**Приведённый отрывок**

«Лондон чудный. Чудная река, чудные деревья. Чудные дети, чудные собаки, чудные кошки, чудные камины и чудный Британский музей. Не чудный только холод, наносимый океаном»...
Это строки из лондонского письма Марины Цветаевой в Прагу, Анне Тесковой. Письмо было написано 24 марта 1926 года накануне отъезда из Лондона в Париж, к мужу и детям. Нельзя не заметить странного однообразия определений и эпитетов. Это необычно для эпистолярного (а тем паче поэтического) творчества Цветаевой, что вынуждает задуматься о причинах случившегося словарного «застоя».
Заставить творца отказаться от словотворения даже на столь малом письменном пространстве – представляется маловероятным, если не невозможным. Тогда в чем же дело? В отсутствии вдохновения? В дежурной «отписке» старому адресату?
Но есть и другая догадка: повторы вызваны подсознательным ощущением «чуда-чудного», которое нечаянно и негаданно – свершилось. То есть воображаемый, легендарный Лондон туманов, студентов с факелами, марширующих у королевского дворца гвардейцев, «весь Лондон, втиснутый... в представление о нем, вневременное и всевременное» (из письма В. Ходасевичу от 15.04.34), Лондон литературных ассоциаций и волшебных снов, явился во плоти – и был опознан. Это было свершившееся чудо обладания призрачным и доселе фантомным объектом.

**Фрагмент данных**

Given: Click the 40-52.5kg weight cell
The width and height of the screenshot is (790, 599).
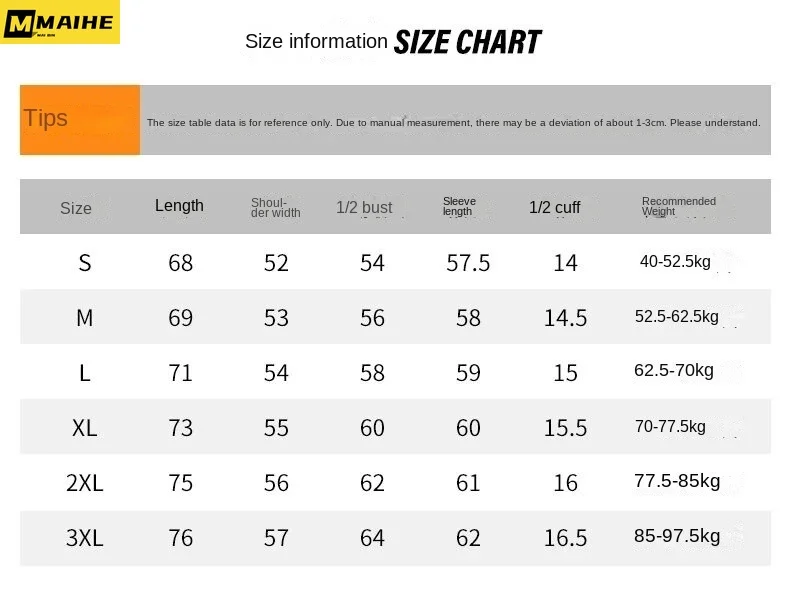Looking at the screenshot, I should 675,261.
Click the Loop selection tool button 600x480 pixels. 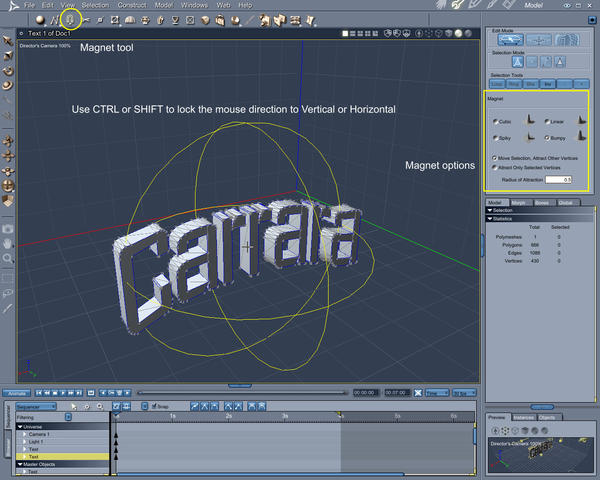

**Исходное задание**
Верните без изменений часть текста о лондонском письме Цветаевой: начните с фрагмента, содержащего слова «Но есть и другая», и остановитесь после слов «доселе фантомным объектом.».

**Решение**
Но есть и другая догадка: повторы вызваны подсознательным ощущением «чуда-чудного», которое нечаянно и негаданно – свершилось. То есть воображаемый, легендарный Лондон туманов, студентов с факелами, марширующих у королевского дворца гвардейцев, «весь Лондон, втиснутый... в представление о нем, вневременное и всевременное» (из письма В. Ходасевичу от 15.04.34), Лондон литературных ассоциаций и волшебных снов, явился во плоти – и был опознан. Это было свершившееся чудо обладания призрачным и доселе фантомным объектом.